A noticeable thing about the powers usually granted to trust companies is the evident intention to place them on an absolute par with natural persons in their power to accept and execute trusts of every description. In a considerable number of the States the statutes carefully provide that such corporations may accept and execute any trusts not inconsistent with the laws of the State and of the United States, "to the same extent and in the same manner as natural persons."

Regarding the powers of trust companies in those States where their charters are granted only by special act of the Legislature, it is not possible to speak in general terms without an examination of each and every such charter, further than to say that as a general rule the powers so given are quite as wide and as varied as those given by general laws. In the few States in which no trust company laws exist, and where special charters are not granted, considerable ingenuity has been necessary to carry on the trust business under the general corporation laws. Americans are not lacking in ingenuity, and the way has usually been found when needed. Thus, where the corporation had not the power to act as trustee, administrator, etc., individual directors or officers have taken such appointments, the companies have furnished the necessary security, and the business in its details has been performed by the company. In the State of Washington, before the passage (in 1903) of the Trust Company Law, some of the courts held, contrary to the usual legal ruling, that trust companies, being created artificial "persons," were therefore endowed with the powers of natural "persons." The wellestablished principle of the common law is that corporations possess only such powers as are specifically granted in their charters.

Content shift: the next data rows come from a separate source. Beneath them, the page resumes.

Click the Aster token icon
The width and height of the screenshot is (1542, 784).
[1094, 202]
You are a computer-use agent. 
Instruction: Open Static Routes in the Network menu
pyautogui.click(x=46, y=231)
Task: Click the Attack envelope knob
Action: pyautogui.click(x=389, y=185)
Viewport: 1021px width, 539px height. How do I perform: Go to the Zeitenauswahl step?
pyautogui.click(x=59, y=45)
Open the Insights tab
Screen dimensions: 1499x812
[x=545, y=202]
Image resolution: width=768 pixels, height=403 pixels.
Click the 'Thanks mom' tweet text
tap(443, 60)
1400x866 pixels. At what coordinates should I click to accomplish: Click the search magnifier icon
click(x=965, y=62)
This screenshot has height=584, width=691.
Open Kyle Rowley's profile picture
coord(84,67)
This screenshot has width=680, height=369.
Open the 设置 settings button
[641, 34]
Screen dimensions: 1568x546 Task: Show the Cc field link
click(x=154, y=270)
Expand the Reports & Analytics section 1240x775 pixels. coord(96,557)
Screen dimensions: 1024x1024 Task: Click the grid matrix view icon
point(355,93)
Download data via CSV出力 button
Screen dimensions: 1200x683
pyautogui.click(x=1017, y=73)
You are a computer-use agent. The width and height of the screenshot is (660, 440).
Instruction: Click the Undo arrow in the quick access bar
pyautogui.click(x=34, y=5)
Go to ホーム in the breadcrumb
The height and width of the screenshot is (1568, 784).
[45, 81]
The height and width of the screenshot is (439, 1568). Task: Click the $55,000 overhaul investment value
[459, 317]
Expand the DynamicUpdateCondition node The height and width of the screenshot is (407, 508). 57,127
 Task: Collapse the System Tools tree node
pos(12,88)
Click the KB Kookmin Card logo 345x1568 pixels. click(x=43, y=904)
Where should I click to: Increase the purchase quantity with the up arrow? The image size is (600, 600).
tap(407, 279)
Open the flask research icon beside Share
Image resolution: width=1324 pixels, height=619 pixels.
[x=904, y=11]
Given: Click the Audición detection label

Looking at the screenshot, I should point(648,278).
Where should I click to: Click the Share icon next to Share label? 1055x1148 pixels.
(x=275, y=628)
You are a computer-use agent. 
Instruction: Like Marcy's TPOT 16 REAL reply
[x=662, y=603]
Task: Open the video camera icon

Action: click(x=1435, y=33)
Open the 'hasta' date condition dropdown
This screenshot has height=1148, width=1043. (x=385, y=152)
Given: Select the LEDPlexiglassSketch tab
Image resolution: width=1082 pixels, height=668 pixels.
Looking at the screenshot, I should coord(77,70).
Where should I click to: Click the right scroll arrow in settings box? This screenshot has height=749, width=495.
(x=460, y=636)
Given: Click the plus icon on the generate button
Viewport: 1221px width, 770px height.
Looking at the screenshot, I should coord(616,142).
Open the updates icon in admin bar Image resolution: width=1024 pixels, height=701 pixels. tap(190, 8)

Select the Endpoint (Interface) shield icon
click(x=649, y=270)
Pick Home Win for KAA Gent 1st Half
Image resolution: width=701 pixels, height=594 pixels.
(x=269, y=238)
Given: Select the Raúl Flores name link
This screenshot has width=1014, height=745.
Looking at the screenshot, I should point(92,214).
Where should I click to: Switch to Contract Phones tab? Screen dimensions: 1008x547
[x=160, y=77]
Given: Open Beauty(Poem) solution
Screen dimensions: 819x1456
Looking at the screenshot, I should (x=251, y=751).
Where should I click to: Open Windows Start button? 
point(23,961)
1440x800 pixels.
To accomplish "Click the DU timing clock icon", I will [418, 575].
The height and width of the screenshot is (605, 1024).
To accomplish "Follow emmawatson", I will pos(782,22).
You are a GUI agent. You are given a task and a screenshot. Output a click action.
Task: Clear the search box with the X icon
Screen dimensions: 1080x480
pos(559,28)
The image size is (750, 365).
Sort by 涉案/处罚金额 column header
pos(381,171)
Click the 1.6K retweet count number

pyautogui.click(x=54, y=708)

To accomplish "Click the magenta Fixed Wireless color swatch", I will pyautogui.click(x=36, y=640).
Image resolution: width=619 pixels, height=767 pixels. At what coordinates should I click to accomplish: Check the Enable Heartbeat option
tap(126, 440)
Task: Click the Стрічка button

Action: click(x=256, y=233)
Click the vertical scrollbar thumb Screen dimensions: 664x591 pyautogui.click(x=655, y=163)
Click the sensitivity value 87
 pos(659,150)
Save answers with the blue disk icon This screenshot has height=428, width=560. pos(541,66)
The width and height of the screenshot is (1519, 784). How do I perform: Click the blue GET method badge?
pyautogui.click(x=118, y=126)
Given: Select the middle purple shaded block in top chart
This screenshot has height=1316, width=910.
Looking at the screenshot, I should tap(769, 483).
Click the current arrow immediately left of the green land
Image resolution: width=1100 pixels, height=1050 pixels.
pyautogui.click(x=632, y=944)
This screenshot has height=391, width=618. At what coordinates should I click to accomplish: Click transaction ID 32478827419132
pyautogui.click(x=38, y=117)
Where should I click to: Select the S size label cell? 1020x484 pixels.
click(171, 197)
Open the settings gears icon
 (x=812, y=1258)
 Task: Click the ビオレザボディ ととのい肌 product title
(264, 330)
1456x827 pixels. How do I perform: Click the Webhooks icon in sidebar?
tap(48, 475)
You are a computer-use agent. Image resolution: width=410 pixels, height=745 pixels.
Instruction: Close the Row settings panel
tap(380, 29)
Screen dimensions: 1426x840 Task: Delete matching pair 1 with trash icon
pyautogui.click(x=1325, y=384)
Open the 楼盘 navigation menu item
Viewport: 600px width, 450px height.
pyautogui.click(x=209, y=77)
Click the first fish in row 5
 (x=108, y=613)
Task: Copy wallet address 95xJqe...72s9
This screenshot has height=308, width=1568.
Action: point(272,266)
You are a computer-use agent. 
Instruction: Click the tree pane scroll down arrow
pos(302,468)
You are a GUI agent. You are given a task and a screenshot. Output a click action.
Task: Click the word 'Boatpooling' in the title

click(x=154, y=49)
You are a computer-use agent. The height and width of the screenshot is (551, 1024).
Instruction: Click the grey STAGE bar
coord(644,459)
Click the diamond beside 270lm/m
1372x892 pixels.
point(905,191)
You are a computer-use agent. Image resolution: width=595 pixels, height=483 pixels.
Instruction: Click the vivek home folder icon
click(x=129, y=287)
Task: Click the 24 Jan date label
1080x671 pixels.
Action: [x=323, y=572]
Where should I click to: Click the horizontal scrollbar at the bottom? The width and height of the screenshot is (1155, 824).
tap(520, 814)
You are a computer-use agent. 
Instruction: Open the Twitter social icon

STATUTORY PROVISIONS FOR THE REGULATION OF TRUST COMPANIES.

Statutes intended to throw safeguards about the prosecution of the business of trust companies are found in a majority of the States and Territories having general trust company laws, and also among a number of the States in which such corporations are chartered by special acts of the Legislatures.

The methods commonly relied upon in such statutory attempts at regulation and supervision include provisions for a capital adequate to support the probable credit operations of the company and to provide security for its creditors; the accumulation of a surplus fund, to supplement the good accomplished by the provision for adequate capital; the double liability of stockholders; deposit with State authorities by the trust company of moneys or securities to be held in trust for the security of creditors of the trust department; restrictions on loans, on investments, on general liabilities and on the manner of conducting the trust business; a sufficient reserve fund; supervision by State officials, through reports of condition, and examinations.

Few States attempt all these methods of regulation, and the lack of uniformity in the State laws in this particular is noticeable and regrettable.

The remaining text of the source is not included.